* **TEXT PASSAGE**
But this brings me to the Clash of The Models. And I’m trying to use this conflict in my life to discuss, or at least theorize, whats happening at these fault lines. So when people tell me they want to be friends the MCM way, what I hear is, basically our connection gets reduced to just having a chat a few times a year. And what feels frustrating about it to me, is mainly because I want people I can share life with; something doesn’t feel so corralled, and predetermined. And while I respect the boundaries that are set from people who navigate relationships the MCM way, there’s no room for me in it.
In fact, when I think about the current discussion/conflict we’re in, this feeling that I keep coming back to, is ‘I don’t get to be who I want to be with you’, that gives rise to another, tad bit deeper feeling of, ‘I don’t really get the space to be me with you.’ And that’s a devastating experience. It’s become something that I’ve learned how to avoid coming into contact with by not engaging where I see monogamy.

* **GIVEN INFORMATION**
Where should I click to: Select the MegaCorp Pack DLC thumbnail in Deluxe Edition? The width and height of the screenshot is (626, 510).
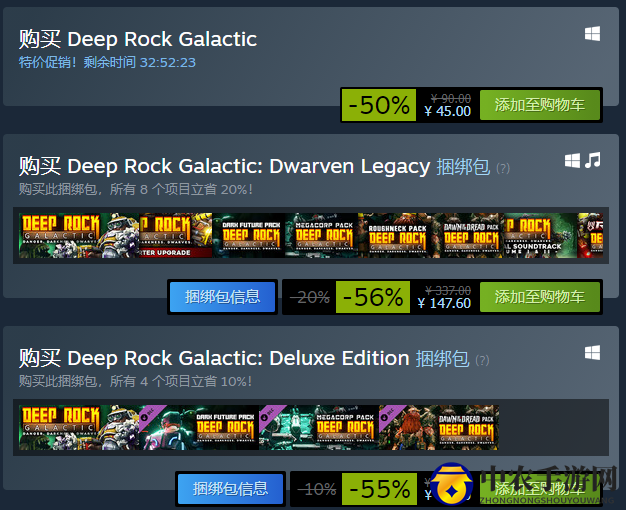click(319, 427)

* **REQUEST**
From the passage on relationship models above the listing, quote every sentence that begins with the word "And".

* **OUTPUT FOR THIS EXERCISE**
1. "And I’m trying to use this conflict in my life to discuss, or at least theorize, whats happening at these fault lines."
2. "And what feels frustrating about it to me, is mainly because I want people I can share life with; something doesn’t feel so corralled, and predetermined."
3. "And while I respect the boundaries that are set from people who navigate relationships the MCM way, there’s no room for me in it."
4. "And that’s a devastating experience."